■ **Task description**
Arrange everything from the line containing "You are a GUI" down to the end of the material as a Markdown table with the columns "No." and "Entry", one row per line, skipping blank lines. Leave the pictures out.

Entries in a dataset
########
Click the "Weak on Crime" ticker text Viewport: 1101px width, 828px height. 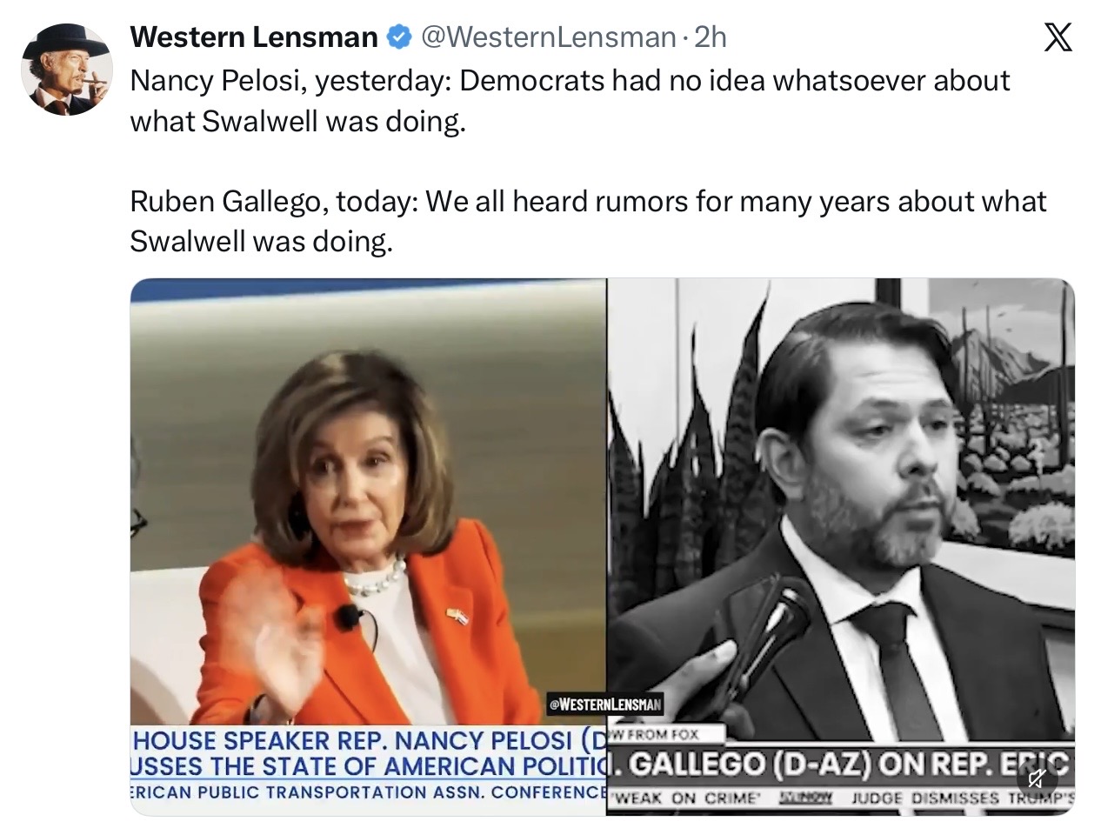[690, 798]
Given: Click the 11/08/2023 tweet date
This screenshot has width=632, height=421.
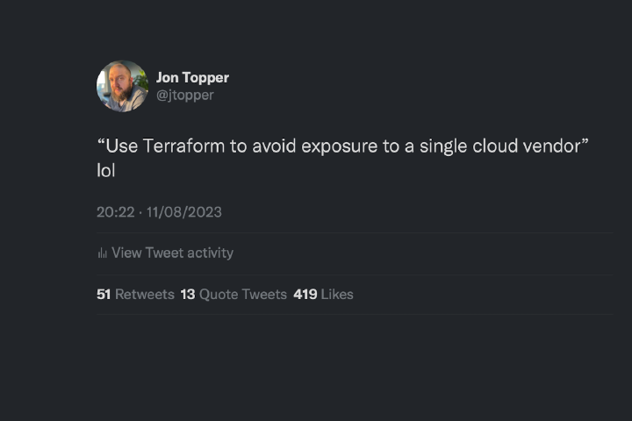Looking at the screenshot, I should [x=184, y=211].
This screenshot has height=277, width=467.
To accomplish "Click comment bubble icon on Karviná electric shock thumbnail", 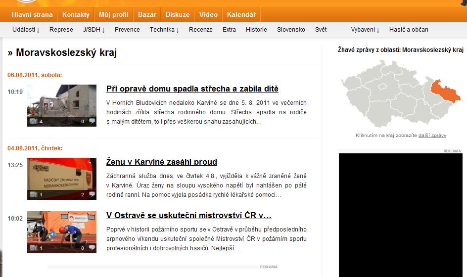I will 92,194.
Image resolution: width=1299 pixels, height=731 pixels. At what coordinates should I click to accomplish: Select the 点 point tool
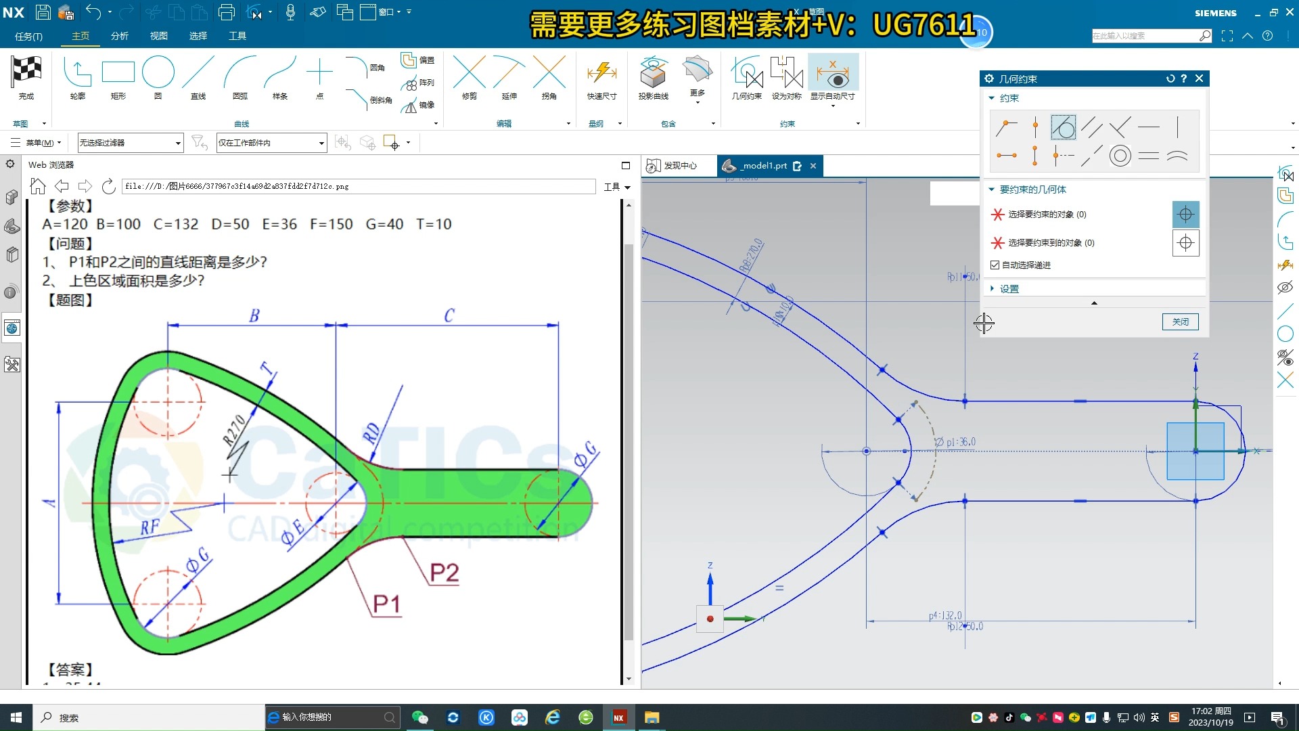click(319, 73)
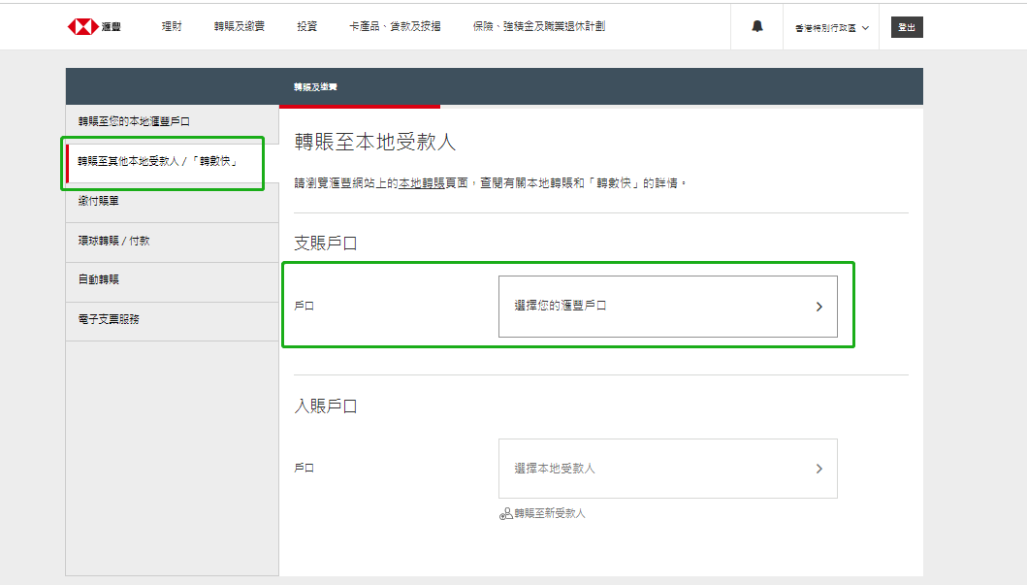Expand the 入賬戶口 payee picker
Image resolution: width=1027 pixels, height=585 pixels.
click(667, 469)
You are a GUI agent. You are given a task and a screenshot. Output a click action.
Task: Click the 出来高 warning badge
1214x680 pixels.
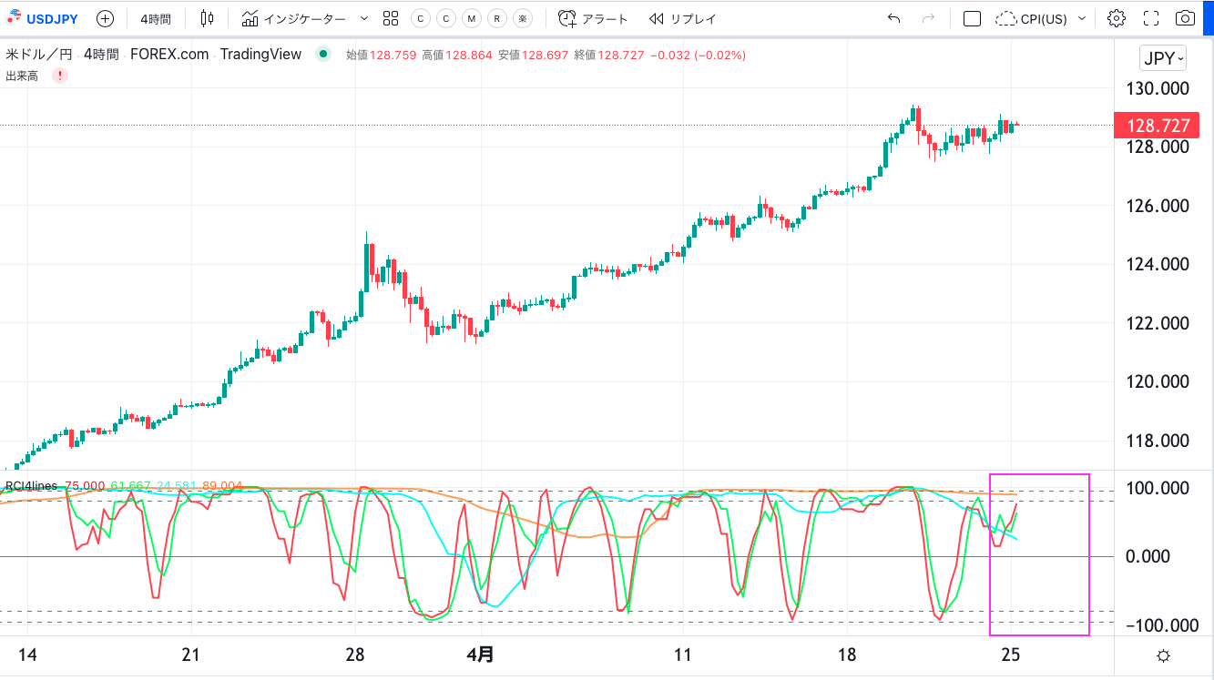tap(58, 76)
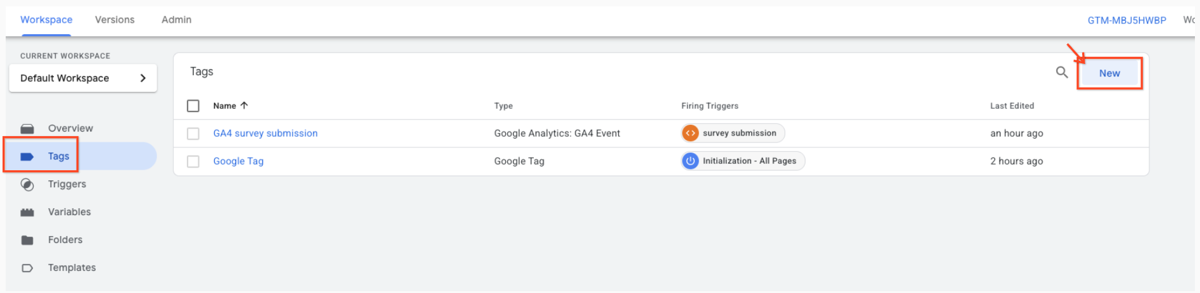
Task: Click the Variables brick icon
Action: pos(27,212)
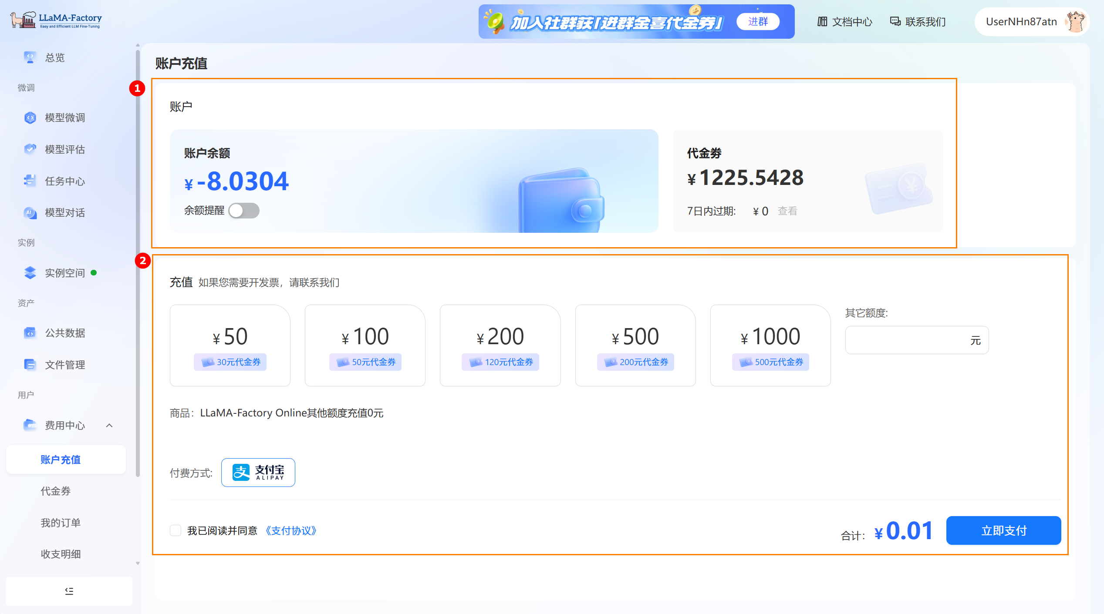Open 实例空间 layers icon

[30, 273]
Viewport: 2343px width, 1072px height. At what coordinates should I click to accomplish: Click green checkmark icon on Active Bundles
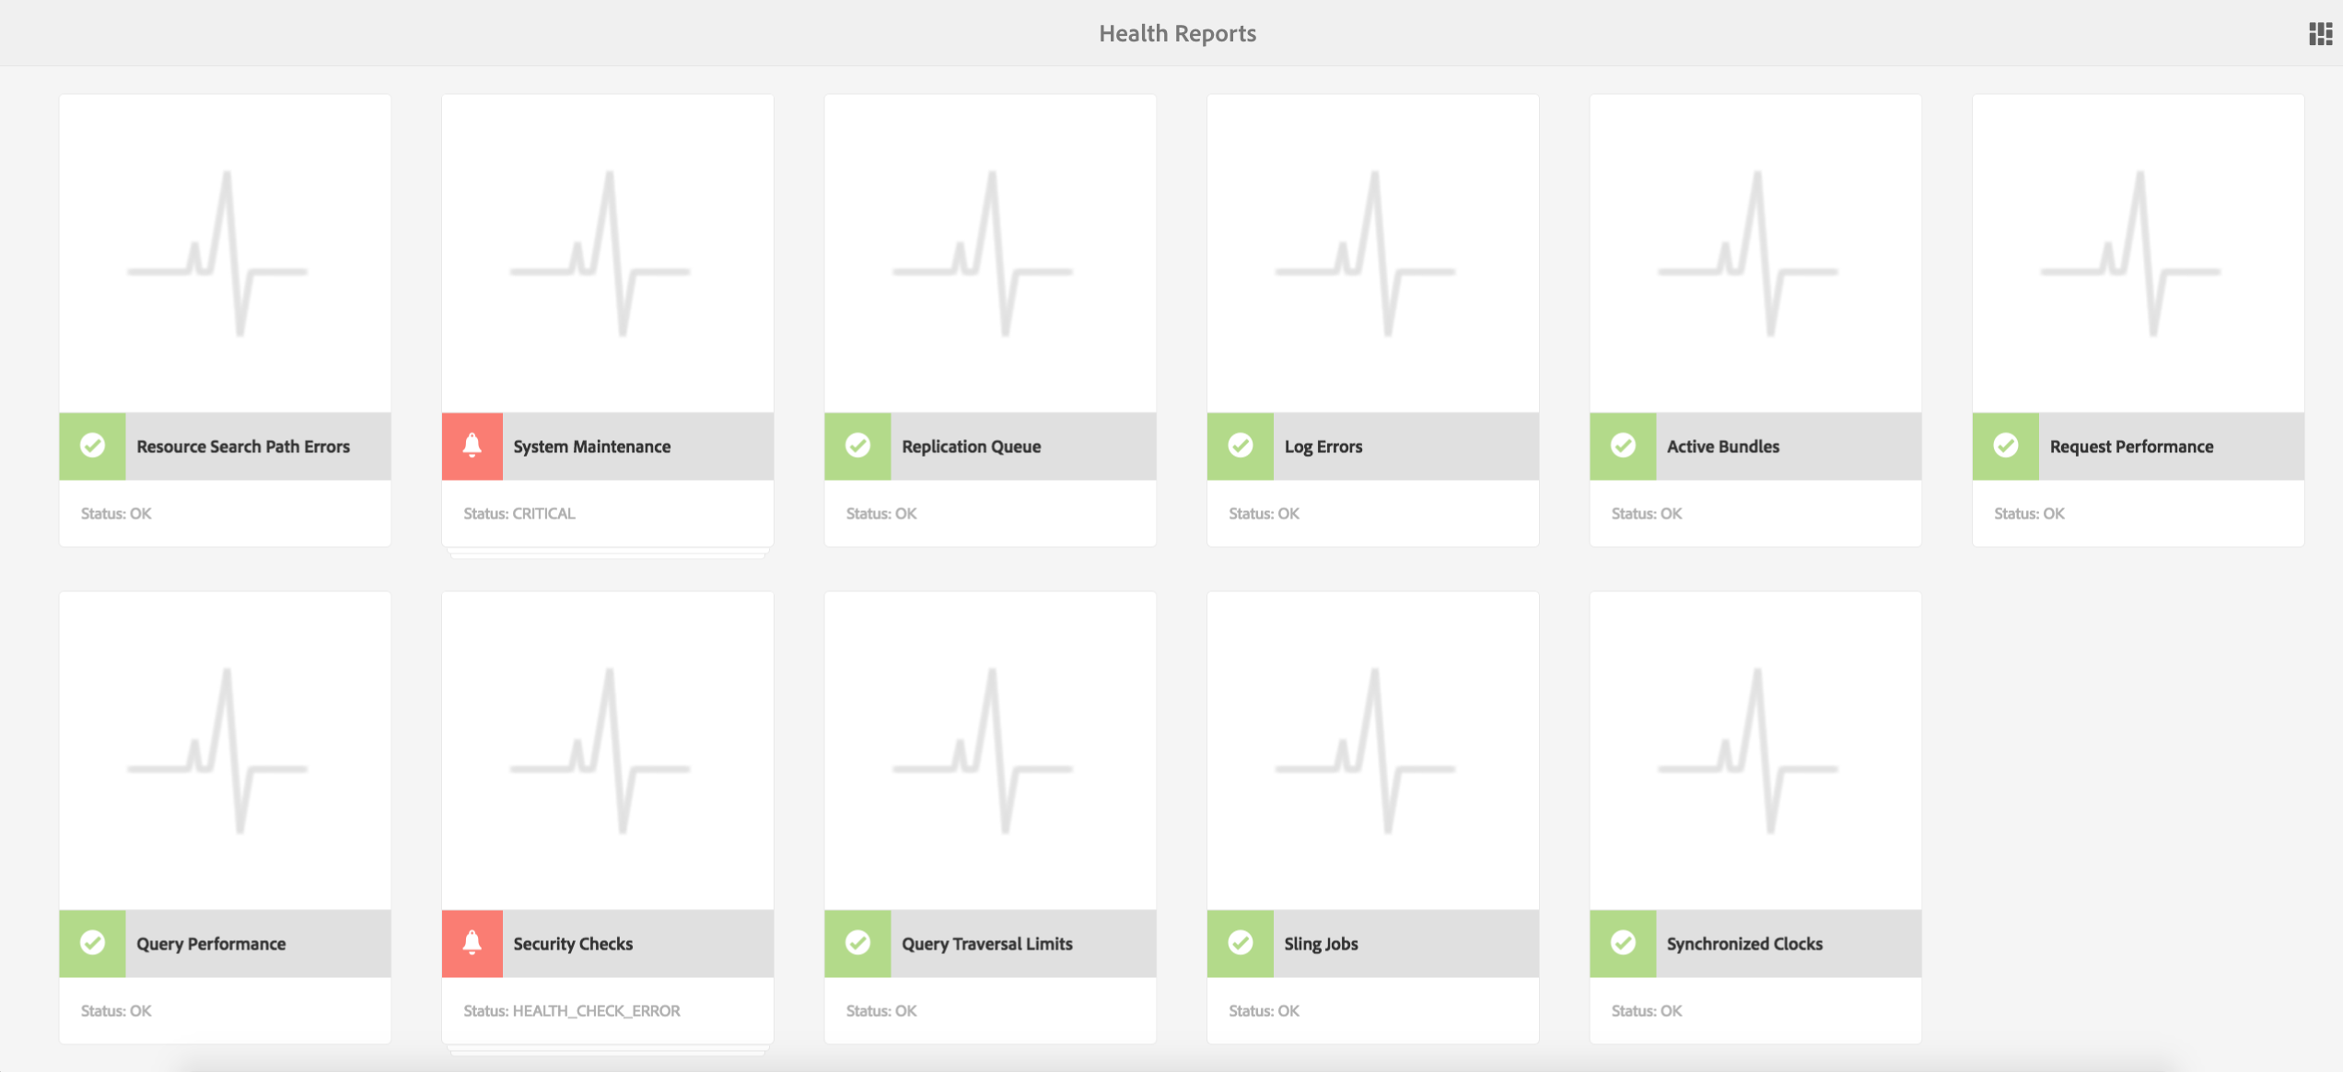tap(1623, 446)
########
■ **Task result**
| No. | Entry |
|---|---|
| 1 | You are a GUI agent. You are given a task and a screenshot. Output a click action. |
| 2 | Task: Click the 出来高 warning badge |
| 3 | 1214x680 pixels. |
| 4 | tap(58, 76) |
| 5 | Task: Click the Variables brick icon |
| 6 | Action: pos(27,212) |
| 7 | Open 实例空间 layers icon |
| 8 | [30, 273] |
| 9 | Viewport: 2343px width, 1072px height. At what coordinates should I click to accomplish: Click green checkmark icon on Active Bundles |
| 10 | tap(1623, 446) |